All the way back when promises were introduced into JS, TC39 consciously decided against making them a proper monad. So JS promises do not compose. Design mistakes like that are typically paid for later.

All 14 comments

My very vague recollection is that it's exactly that - that we can't have a Promise fulfilled with a Promise, and what you're asking about would be too close to it.

Hopefully @domenic or someone else can answer with more certainty.

if you put the promise in the value field, the done field can't accurately reflect the state of the iterator, since its now disconnected from whatever the source of the iterator is.

All the way back when promises were introduced into JS, TC39 consciously decided against making them a proper monad. So JS promises do not compose. Design mistakes like that are typically paid for later.

@devsnek Hoping not to say something heretic...

Considering the fact that async iteration helps us interfacing with external data sources, a great number of JS async sources are only a conduit for data. Could it happen that the resolution of the done field (although still asynchronous), given the great variety of external sources kinds, can be done without the need of knowing the actual requested value, from the async source perspective?

In other words, when interfacing with the external source of data, our async source could ever receive information about the value and its state (is it the last or not?) separately? In such a case, it should be able to asynchronously resolve the done flag for the consumer as soon as possible, but the not yet ready value would be a promise.

> **Provided data**:
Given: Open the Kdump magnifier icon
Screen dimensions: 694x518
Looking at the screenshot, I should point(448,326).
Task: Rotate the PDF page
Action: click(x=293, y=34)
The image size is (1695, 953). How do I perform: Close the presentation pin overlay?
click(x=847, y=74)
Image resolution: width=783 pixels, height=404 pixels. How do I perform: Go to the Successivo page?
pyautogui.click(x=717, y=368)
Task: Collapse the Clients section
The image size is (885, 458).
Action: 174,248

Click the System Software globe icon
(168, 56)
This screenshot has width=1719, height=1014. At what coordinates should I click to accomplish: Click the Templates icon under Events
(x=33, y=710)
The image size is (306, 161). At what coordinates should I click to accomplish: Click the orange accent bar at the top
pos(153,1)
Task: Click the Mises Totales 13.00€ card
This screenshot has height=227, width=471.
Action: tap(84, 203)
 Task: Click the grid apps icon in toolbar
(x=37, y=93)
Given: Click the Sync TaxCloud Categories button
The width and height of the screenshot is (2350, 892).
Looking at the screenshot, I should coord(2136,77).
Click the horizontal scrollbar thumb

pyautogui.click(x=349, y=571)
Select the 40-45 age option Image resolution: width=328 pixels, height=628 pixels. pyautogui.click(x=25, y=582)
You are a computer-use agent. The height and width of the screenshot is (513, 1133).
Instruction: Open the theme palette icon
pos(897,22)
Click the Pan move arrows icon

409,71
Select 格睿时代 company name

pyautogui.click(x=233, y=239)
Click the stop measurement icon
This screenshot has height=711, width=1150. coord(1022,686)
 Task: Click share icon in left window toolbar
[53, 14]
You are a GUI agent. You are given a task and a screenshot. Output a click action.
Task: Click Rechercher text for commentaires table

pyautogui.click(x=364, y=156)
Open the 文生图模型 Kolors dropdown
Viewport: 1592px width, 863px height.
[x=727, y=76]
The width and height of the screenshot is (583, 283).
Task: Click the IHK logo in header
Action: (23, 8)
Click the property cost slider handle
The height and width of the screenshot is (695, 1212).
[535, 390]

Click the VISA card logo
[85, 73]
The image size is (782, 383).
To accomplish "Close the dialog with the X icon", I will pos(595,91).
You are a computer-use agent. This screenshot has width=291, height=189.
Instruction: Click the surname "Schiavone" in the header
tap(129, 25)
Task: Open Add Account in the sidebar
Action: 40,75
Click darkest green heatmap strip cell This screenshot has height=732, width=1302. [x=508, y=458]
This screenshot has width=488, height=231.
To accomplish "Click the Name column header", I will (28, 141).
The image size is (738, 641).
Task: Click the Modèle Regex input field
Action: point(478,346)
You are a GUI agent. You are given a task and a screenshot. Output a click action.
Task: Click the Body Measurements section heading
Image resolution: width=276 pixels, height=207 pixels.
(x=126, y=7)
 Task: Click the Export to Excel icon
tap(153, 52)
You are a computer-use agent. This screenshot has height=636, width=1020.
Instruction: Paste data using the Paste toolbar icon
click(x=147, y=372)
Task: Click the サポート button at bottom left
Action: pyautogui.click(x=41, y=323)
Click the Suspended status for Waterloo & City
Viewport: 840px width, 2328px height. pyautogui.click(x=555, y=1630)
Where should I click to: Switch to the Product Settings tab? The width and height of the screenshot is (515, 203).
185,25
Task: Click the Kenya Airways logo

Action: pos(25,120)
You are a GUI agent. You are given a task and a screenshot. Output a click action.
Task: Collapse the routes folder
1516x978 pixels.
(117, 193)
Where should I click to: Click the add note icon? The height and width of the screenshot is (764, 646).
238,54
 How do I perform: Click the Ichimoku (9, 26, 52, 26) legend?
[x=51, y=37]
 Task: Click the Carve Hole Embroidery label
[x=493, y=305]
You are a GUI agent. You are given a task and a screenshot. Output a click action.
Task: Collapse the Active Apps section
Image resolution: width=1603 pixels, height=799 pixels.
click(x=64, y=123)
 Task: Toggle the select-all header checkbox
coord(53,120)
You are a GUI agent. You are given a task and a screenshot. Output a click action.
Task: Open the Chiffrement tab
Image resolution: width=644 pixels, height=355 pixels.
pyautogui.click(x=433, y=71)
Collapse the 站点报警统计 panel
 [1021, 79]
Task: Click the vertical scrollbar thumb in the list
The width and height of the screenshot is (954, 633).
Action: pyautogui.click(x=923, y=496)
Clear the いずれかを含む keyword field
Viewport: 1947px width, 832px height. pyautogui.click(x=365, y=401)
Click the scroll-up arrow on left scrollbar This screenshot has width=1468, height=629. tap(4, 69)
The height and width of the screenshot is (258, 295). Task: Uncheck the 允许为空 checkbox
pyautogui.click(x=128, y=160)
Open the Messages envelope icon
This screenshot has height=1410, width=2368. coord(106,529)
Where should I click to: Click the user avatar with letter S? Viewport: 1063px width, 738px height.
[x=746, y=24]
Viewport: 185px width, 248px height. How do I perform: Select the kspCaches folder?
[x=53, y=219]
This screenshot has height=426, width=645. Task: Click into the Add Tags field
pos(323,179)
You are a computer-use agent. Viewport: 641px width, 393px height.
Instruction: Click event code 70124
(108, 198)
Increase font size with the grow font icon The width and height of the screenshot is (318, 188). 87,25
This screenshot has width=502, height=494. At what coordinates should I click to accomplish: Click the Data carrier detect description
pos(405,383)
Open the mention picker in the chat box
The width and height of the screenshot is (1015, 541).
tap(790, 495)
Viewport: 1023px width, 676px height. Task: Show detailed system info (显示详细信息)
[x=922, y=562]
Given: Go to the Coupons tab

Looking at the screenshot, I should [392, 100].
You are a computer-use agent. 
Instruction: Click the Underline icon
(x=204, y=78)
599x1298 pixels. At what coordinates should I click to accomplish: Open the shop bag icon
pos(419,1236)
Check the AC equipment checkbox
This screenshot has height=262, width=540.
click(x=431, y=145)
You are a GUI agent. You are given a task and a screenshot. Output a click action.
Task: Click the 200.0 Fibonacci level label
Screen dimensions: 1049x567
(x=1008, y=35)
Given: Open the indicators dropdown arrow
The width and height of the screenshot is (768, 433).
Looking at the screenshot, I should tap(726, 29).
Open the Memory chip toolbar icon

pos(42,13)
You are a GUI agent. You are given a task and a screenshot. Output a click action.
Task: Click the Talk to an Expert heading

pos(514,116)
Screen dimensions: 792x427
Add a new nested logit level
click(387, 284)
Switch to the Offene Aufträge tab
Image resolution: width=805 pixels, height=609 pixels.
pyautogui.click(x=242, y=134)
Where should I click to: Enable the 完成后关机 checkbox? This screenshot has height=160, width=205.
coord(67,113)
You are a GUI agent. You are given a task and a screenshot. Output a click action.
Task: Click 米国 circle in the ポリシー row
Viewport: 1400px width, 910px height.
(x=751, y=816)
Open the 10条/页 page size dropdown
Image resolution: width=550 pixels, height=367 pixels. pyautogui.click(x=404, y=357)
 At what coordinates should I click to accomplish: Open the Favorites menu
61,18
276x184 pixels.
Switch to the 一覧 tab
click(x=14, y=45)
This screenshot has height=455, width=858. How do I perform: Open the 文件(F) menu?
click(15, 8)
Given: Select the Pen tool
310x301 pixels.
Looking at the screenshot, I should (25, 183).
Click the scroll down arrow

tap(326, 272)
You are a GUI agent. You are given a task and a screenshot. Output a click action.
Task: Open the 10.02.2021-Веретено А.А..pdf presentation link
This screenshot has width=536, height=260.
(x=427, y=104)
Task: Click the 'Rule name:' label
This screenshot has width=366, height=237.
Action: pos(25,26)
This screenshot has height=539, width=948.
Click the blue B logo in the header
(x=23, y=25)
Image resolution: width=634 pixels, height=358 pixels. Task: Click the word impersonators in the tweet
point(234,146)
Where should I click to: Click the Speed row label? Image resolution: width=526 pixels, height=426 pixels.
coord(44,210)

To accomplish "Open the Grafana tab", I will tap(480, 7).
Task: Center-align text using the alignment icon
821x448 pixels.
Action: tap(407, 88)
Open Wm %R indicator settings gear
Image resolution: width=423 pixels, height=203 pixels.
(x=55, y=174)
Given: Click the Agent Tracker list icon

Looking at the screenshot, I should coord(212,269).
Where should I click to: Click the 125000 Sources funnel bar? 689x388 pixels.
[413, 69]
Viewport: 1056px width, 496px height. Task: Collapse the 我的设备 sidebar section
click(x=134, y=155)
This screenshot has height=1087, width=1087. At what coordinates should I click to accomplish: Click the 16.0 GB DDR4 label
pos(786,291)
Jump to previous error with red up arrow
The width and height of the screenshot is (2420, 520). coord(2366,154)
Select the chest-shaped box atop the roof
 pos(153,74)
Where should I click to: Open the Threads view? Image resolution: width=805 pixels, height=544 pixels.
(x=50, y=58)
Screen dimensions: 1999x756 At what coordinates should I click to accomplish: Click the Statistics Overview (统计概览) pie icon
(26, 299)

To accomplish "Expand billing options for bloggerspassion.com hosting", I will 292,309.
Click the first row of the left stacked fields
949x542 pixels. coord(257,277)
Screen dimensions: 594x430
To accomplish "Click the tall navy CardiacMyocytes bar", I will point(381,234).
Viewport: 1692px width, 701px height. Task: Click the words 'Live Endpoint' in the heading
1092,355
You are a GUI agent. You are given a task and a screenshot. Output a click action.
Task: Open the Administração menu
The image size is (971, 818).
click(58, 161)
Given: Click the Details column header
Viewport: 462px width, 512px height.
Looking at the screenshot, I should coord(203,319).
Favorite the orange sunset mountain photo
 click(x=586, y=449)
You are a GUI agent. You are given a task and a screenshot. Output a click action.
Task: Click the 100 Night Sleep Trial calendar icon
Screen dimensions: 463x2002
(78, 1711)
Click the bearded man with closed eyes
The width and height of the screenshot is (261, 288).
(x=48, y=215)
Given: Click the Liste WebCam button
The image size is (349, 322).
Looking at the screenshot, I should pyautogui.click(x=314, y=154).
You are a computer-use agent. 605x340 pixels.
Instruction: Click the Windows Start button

> **What to produce**:
Answer these from the thread about promises and async iteration.
(a) When promises were added to JS, what did TC39 consciously decide against?
(b) If the promise goes in the value field, which field can't accurately reflect the state of the iterator?
(c) In the last comment, what would the value that is not yet ready be?

> **Task output**:
(a) Making promises a proper monad.
(b) The done field.
(c) A promise.